(Dataset rows)
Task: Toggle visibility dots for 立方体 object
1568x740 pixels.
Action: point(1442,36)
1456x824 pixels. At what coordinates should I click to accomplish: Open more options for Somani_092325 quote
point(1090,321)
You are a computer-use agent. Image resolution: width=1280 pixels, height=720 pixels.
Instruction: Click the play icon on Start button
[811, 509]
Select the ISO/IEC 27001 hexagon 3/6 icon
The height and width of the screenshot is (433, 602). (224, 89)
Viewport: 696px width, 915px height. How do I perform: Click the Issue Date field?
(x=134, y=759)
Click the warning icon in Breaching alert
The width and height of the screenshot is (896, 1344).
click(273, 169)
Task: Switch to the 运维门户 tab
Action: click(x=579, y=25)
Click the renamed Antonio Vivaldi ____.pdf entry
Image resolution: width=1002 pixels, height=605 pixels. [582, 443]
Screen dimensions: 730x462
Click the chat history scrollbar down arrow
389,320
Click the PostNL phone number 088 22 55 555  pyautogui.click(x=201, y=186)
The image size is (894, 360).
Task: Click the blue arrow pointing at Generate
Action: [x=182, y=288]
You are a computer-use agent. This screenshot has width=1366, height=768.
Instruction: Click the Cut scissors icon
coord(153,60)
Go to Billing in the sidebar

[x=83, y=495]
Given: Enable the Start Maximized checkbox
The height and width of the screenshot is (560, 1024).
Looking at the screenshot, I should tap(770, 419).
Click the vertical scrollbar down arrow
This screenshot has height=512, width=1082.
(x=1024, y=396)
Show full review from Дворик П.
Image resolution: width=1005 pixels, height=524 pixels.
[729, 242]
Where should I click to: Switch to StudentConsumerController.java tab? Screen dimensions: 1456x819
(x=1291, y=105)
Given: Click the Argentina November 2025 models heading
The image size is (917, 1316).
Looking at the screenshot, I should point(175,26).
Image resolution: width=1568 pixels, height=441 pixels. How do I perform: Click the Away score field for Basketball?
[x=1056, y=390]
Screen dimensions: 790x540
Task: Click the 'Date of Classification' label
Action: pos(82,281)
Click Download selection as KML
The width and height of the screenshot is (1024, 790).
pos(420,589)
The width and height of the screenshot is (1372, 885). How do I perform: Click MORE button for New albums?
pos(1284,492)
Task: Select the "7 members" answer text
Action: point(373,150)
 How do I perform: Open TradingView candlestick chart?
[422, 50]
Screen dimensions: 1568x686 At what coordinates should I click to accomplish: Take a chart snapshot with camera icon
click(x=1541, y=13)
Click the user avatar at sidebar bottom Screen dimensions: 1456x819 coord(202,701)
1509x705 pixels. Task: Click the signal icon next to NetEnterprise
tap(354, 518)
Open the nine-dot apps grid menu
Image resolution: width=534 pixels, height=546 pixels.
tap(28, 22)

SHORT TASK:
Reproduce, word for word, the stretch of the listing above from the line containing "How do I perform: Open" through the line containing "click(x=1541, y=13)", with both of those lines included.

OUTPUT BELOW:
 How do I perform: Open TradingView candlestick chart?
[422, 50]
Screen dimensions: 1568x686 At what coordinates should I click to accomplish: Take a chart snapshot with camera icon
click(x=1541, y=13)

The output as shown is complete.